April 9, 2018: How Long, O Lord?Josh Moody
Calamity breeds its own kind of despair. It is difficult to know how to respond when something tragic and terrible occurs. How can we answer the cries of those who are brought low? How can we find strength to help those trod down under foot? How can we discover the inner strength to keep going in the midst of a storm? But while any kind of calamity breeds despair, there is a particular kind of calamity that breeds a special kind of despair for the Christian. That calamity is when God’s people are defeated. It has certainly happened in church history. Augustine faced this when the pagans said that the reason why Rome was being destroyed was because it had gone over to the worship of Christ. What did Christians say when Constantinople was finally sacked by the Moslems? How did the Christians answer the terrible event of the St. Bartholomew’s massacre that targeted the French Christian Huguenots?
But perhaps no calamity of this kind has been so great as that when ungodly nations “laid Jerusalem in ruins” (79:1). “Blood” was “poured out” “like water all around Jerusalem” (79:3). The sheer scale of the butchery was hard to contemplate. But even more than that—how? Why? Were they not God’s people?
This psalm is written to face head-on these kinds of questions when dealing with this kind of disaster. The prayer has four elements that we will do well to recall when we face confusing calamities of our own kind:
First, ask God for the answer to your question. “How long, O Lord? Will you be angry forever? Will your jealousy burn like fire?” (79:5). It is easy to go everywhere apart from to God in our desperate search for answers. Which of us, if we are honest, is not more prone to consult Google for answers than God? First, go to God for answers. Ask him in prayer. Seek out the truth from his Word.
Second, appeal to God’s love. “Let your compassion come speedily to meet us” (79:8). When the situation around you does not match with what you know to be true about God’s love, that is not the time to back away from what you know to be true about God’s love, but instead to lean into God’s love. God is a God of love. Therefore, God, because of “your compassion,” come speedily to help. Appeal to God’s love.
Third, ask him to intervene for the sake of his own glory. “Help us, O God of our salvation, for the glory of your name…for your name’s sake” (79:9). Because we are called by God’s name, because we are God’s, therefore our eternal destiny is wrapped up in the reputation of God. Moses prayed the same way to God when the people had rebelled against God. He asked what the other nations would say if God’s people were destroyed. Surely they would say that God was not able to save them and bring them to the Promised Land as he had promised. Ask God to intervene for the sake of his own name.

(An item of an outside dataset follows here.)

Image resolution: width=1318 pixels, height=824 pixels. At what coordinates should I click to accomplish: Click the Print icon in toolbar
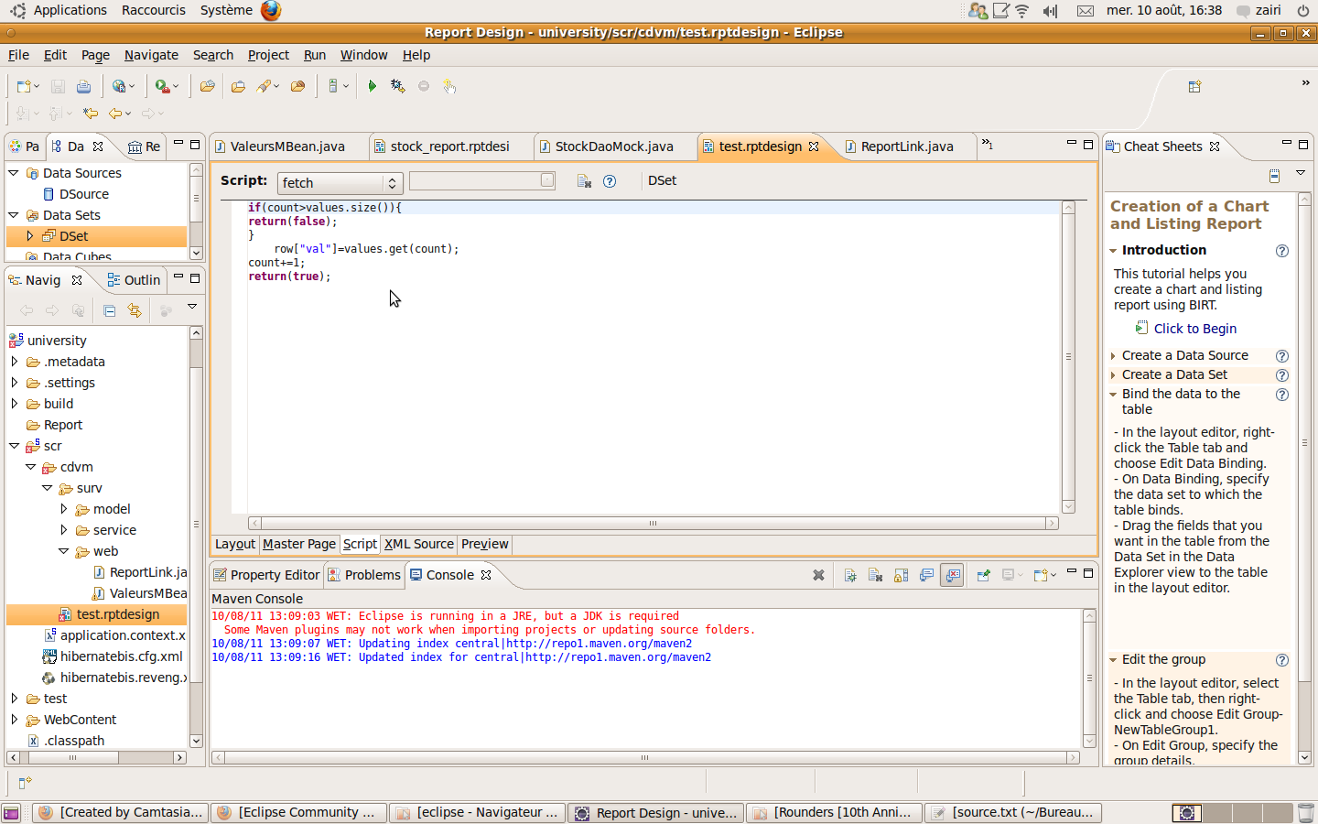(83, 86)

Fourth, bring before God the plight of the desperate. “Let the groans of the prisoners come before you; according to your great power, preserve those doomed to die!” (79:11). In prayer bring before God the dying, the desperate, the broken—all those in need of God’s power and the anointed intervention of the gospel of his Christ, and pray, ask, plead that for Christ’s sake those who are perishing would be saved!